#### AIM:
Reproduce the records from the line containing "Select the weather.gov/bayarea link" through the line containing "Action: [215, 16]", both ends included and requests kept, moving each coordinate in the answers up by 88. Give only those lines.

#### WORKING DATA:

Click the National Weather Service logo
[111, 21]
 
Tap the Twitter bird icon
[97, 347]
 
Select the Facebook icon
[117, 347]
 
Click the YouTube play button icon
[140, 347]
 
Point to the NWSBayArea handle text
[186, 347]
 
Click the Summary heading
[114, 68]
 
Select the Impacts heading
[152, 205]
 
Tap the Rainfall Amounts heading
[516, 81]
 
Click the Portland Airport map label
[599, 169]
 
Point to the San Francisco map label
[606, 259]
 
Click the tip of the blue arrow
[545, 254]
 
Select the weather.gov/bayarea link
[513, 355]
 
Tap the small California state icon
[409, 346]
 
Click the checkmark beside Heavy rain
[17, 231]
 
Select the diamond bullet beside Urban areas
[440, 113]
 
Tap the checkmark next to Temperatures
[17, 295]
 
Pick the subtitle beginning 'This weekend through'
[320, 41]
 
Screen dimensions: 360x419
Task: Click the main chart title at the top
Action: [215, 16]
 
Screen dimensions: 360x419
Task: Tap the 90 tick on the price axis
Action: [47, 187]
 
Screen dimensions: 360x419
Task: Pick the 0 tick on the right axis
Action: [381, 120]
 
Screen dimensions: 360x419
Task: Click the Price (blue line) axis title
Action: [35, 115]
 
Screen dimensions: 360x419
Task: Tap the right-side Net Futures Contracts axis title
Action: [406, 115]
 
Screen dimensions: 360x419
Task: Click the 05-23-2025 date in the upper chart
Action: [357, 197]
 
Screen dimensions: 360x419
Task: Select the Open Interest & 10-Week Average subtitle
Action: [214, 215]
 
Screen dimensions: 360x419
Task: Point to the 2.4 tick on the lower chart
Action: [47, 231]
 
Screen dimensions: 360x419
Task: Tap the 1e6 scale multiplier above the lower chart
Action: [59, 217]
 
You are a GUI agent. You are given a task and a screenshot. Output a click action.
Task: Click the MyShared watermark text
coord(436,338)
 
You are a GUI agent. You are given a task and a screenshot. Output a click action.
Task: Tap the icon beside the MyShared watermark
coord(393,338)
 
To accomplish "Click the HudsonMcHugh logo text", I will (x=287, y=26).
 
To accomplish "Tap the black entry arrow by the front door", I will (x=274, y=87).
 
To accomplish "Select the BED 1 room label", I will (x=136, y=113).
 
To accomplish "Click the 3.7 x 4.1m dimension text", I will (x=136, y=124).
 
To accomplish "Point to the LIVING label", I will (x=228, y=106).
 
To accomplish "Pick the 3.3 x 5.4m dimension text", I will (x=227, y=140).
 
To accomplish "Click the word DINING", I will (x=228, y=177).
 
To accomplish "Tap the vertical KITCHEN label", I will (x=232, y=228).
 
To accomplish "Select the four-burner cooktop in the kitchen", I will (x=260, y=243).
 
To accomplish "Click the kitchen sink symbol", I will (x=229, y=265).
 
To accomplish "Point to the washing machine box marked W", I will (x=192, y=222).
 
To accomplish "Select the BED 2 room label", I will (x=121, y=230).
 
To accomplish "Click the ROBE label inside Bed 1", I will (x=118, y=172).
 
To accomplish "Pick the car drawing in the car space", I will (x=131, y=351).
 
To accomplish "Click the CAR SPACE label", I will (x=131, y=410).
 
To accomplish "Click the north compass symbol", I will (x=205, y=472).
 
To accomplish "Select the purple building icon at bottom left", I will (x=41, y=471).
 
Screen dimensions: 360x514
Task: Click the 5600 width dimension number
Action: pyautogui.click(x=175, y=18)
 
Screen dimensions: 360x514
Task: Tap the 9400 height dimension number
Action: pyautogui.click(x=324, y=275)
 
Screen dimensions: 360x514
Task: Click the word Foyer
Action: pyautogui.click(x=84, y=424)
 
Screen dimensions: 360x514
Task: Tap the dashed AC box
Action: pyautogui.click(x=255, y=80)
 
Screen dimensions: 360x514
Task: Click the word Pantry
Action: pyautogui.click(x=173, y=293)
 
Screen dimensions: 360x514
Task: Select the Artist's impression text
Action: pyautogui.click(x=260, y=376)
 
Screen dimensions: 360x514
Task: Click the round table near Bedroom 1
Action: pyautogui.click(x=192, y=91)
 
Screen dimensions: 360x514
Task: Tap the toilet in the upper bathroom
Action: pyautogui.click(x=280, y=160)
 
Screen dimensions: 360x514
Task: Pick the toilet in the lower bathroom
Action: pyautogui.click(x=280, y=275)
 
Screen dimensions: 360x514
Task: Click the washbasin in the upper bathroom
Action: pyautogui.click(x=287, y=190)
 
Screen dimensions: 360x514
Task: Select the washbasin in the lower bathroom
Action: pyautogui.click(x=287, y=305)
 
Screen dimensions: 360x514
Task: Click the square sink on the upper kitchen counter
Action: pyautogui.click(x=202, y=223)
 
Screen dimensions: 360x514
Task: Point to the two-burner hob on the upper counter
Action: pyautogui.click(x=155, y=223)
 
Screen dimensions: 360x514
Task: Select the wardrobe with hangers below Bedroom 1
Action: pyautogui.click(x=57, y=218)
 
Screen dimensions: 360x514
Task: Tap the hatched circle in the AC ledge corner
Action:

#### SOLUTION TO THIS PROBLEM:
Select the weather.gov/bayarea link
[601, 443]
 
Tap the small California state icon
[497, 434]
 
Click the checkmark beside Heavy rain
[105, 319]
 
Select the diamond bullet beside Urban areas
[528, 201]
 
Tap the checkmark next to Temperatures
[105, 383]
 
Pick the subtitle beginning 'This weekend through'
[408, 129]
 
Screen dimensions: 360x419
Task: Click the main chart title at the top
Action: [303, 104]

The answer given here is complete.